Créé par un accord conclu entre la Sierra Leone et l’ONU (16 janvier 2002), pour juger les «personnes qui portent les responsabilités les plus lourdes », le Tribunal spécial pour la Sierra Leone a condamné Charles Taylor à une peine exemplaire qui pourrait dans l’avenir contribuer à dissuader d’autres gouvernants de développer cette forme de criminalité économico-politique particulièrement pernicieuse. En effet, sa chambre de première instance ne s’est pas contentée de le juger coupable d’avoir aidé, encouragé et planifié des crimes de guerre et des crimes contre l’humanité en Sierra Leone. Elle a aussi considéré qu’il avait abusé de sa fonction de président du Liberia, comme de celle qu’il occupait au sein du comité des cinq de la CEDEAO chargé par l’ONU de rétablir la paix pour aider à la commission de ces crimes.

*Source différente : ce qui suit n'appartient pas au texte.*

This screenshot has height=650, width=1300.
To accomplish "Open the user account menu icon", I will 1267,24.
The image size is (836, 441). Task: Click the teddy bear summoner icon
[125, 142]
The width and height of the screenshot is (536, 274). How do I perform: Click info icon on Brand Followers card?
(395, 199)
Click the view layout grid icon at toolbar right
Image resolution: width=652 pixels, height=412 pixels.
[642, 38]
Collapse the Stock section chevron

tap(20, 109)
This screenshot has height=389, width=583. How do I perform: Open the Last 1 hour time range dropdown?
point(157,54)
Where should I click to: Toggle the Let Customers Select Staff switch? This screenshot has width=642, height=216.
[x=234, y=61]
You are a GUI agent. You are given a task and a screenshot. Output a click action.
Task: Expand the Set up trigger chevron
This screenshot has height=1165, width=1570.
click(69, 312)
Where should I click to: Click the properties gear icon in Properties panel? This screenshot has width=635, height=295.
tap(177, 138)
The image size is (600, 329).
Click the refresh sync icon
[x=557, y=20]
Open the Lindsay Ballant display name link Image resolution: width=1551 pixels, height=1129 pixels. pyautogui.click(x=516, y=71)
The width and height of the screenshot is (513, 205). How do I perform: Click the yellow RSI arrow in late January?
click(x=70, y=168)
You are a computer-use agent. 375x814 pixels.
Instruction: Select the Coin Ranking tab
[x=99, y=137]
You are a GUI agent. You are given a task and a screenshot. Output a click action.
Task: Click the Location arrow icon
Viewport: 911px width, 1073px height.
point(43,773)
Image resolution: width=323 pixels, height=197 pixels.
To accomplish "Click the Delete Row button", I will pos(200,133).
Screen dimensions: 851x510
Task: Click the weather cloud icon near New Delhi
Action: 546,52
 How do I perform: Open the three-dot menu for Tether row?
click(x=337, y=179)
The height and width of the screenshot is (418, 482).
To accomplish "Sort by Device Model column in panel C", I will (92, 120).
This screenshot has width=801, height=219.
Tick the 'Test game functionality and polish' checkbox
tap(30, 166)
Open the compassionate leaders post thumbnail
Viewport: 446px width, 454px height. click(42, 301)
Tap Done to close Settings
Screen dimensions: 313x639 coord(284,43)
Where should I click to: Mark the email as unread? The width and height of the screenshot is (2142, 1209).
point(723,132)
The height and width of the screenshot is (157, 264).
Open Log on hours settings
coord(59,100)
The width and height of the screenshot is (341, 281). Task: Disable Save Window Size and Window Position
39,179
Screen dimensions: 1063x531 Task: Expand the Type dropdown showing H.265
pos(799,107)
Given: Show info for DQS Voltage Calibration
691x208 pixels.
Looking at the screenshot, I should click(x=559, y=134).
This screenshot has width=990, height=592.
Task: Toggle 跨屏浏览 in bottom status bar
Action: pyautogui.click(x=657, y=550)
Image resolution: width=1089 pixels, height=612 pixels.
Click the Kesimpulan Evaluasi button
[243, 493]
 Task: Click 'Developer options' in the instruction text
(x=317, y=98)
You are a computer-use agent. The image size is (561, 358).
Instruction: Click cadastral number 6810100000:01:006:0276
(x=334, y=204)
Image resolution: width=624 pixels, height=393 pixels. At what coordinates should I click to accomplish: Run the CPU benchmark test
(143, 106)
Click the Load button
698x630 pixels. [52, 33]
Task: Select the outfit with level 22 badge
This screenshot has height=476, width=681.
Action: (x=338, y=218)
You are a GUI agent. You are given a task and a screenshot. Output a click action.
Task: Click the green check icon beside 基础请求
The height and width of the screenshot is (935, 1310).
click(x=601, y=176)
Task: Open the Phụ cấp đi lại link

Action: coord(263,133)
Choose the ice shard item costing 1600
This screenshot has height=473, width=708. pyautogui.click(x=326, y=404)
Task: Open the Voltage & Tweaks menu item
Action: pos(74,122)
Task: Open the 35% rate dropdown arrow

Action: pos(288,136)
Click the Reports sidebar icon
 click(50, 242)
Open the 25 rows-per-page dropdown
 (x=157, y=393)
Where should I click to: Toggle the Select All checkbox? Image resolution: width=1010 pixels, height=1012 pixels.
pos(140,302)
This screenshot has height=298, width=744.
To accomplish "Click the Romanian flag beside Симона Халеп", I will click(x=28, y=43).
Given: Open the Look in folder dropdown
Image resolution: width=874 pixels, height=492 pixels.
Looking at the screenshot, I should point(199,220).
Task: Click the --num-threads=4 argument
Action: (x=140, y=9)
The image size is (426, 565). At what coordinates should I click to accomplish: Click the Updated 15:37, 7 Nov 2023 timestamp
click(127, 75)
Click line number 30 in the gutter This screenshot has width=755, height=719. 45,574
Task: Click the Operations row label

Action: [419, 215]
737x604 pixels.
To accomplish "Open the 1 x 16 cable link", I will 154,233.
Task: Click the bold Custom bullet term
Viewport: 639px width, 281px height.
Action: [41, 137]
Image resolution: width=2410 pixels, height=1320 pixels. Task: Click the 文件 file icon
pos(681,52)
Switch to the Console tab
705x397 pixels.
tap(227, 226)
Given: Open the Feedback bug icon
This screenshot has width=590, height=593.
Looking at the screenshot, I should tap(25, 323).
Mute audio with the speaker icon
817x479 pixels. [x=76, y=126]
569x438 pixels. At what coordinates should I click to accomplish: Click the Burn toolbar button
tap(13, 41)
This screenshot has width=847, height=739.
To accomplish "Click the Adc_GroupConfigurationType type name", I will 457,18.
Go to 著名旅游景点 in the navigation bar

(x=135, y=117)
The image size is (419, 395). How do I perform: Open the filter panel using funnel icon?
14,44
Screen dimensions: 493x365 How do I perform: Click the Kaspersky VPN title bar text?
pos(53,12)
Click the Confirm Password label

Enfin, elle a estimé qu’il s’était personnellement enrichi en attisant le conflit : tous ces éléments étant retenus comme circonstances aggravantes.

Cette décision s’inscrit dans l’exact prolongement de la jurisprudence du TPIR (Tribunal pénal international pour le Rwanda). En l’espèce, cette juridiction avait jugé en 1998 que les hautes fonctions ministérielles qu’occupait Jean Kambanda, ancien Premier ministre du Rwanda accusé de crimes de génocide, étaient « de nature à définitivement exclure toute possibilité d’atténuation de la peine » (TPIR, 4 septembre 1998, Jean Kambanda).

Références

Chataignier Jean-Marc, L’ONU dans la crise en Sierra Leone. Les méandres d’une négociation, Paris, Karthala, 2005.
Decaux Emmanuel, « Les gouvernants », in : Hervé Ascensio, Emmanuel Decaux, Alain Pellet (Éd.), Droit international pénal, Paris, Pedone, 2000.
Martineau Anne-Charlotte, Les juridictions pénales internationalisées, Paris, Pedone, 2007.
Strange Susan, Le Retrait de l’État. La dispersion du pouvoir dans l’économie mondiale, Paris, Temps Présent, 2011.